Today you’ll pick up the very basics of feedback and feed-forward mechanisms that relate to the merits and limitations of minimal shoe choices in training situations. As movement in general and gait in this particular sense are to an extent controlled by sensory information collected, processed, and translated into motor potentials via the nervous system, it stands to reason that alterations of this sensory data can lead to different outcomes or variances of movement pattern selection
Afferent neurons are present throughout the body, and there are few places that have them in greater densities than the feet. The cervical spine, lips, and hands are about the only areas in which afferent cells are present in greater density. For the visual learners amongst us, below is a picture of the neuro-homunculus, which has traditionally been used to scale the presence of afferent neurons throughout the body.
Now, the body is a pretty impressive piece of machinery and there are few things within it that are not purposefully placed. As you can see, there is clearly a LOT of afferent neurons in the feet, and if my last statement is at all true, they are there for areason. Why are they there?
Afferent neurons are present in the feet and surrounding joints and structures to detect magnitudes and rates of loading, joint kinematics, and pressure distribution on the plantar surface of the foot. This sensory information is then integrated into motor commands at all levels of the central nervous system. The central nervous system utilizes the incoming sensory information in two distinct ways. The first is that this sensory data helps the brain to formulate internal commands to drive the output of neural messages during voluntary movement. The second is the use of sensory information to let the CNS know of errors in the execution of movement that allow for correction or alteration of movement patterns. These pathways are collectively referred to as feed-forward and feedback mechanisms of gait control and is used to modulate motor patterns and motor activity.
As the foot is the only interface with the ground during running, there should be little question that these afferent neurons play a role in controlling running gait. In fact, this is the case, and afferent feedback helps to modulate muscle activation patterns, total energy required to run, leg stiffness, and joint kinematics throughout gait.

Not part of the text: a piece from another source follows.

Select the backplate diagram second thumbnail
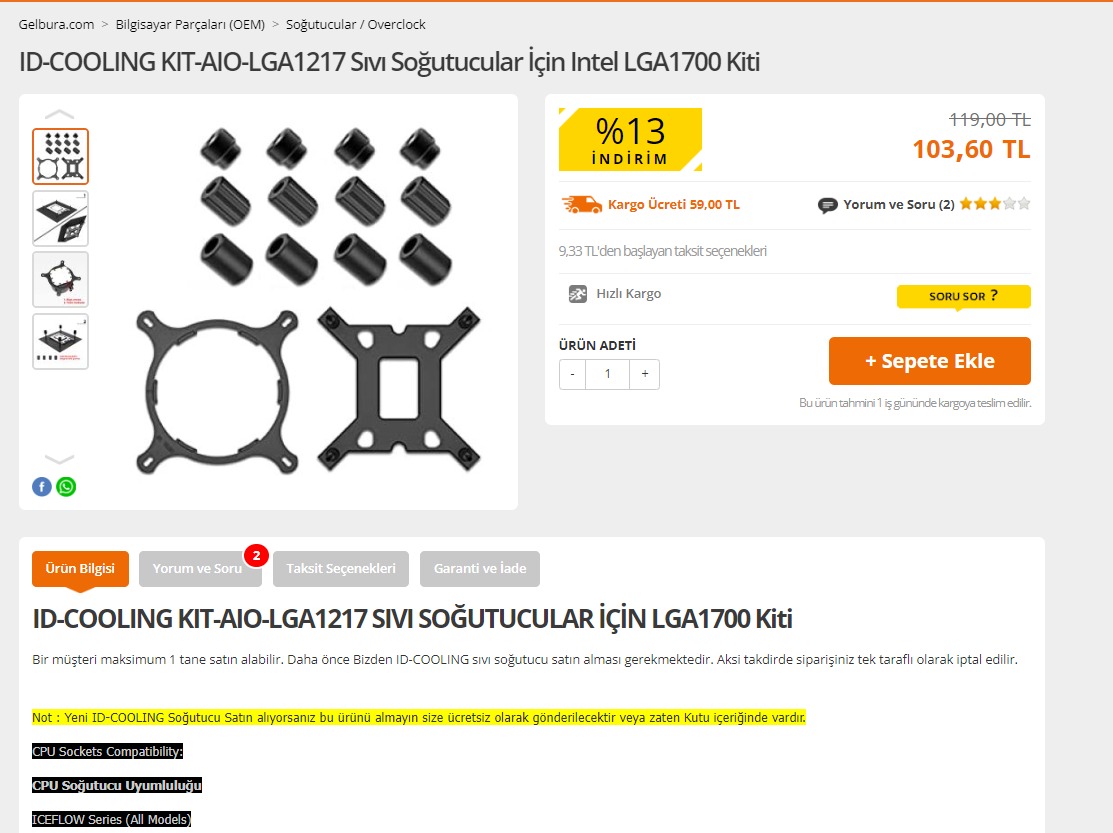1113x833 pixels. tap(60, 218)
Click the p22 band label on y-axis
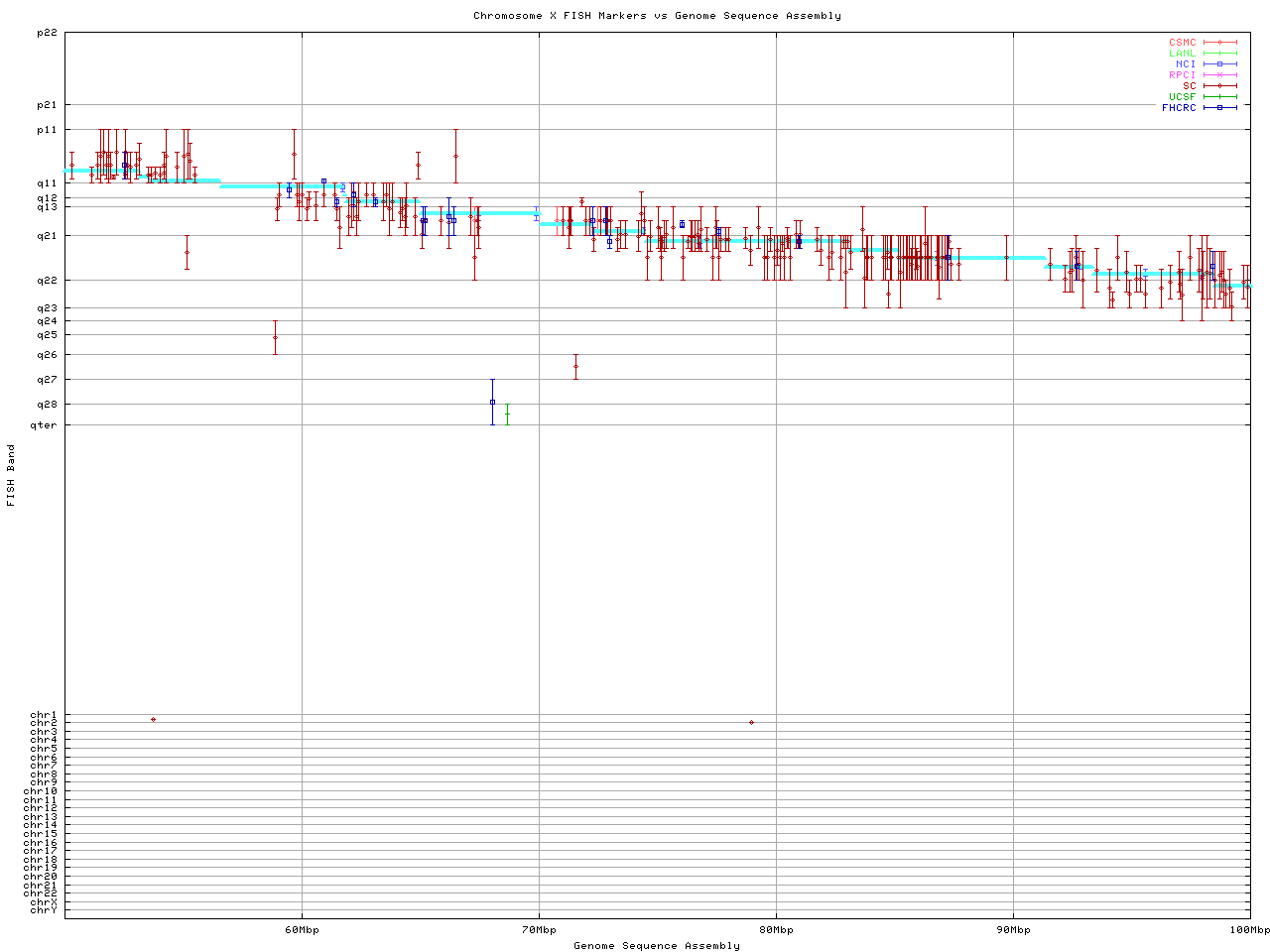The height and width of the screenshot is (952, 1270). [x=47, y=33]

To help you understand why this matters, say you are our for a run this spring and and you step on a patch of remaining ice, and your foot slips out from under you. As soon as your foot contacted the ice, the afferent sensors present in the skin, muscles, tendons, and joints sent a series of signals demanding compensatory movements to prevent you from landing on the back of your head. Without adequate afferent stimulation, the odds of the effective compensatory reactions go down significantly, and your likelihood of hitting the trail increase markedly. This, however, is an extreme example, and the afferent neurons via feedback and feed-forward loops are at work during each and every stride or each and every run.
In the coming days we will discuss feedback and feed-forward mechanisms a bit more and then discuss how changes in footwear style and qualities may play a role in altering these systems and subsequently altering gait. We’ll then discuss strategies of how to optimize your training environment to get the most out of these mechanisms.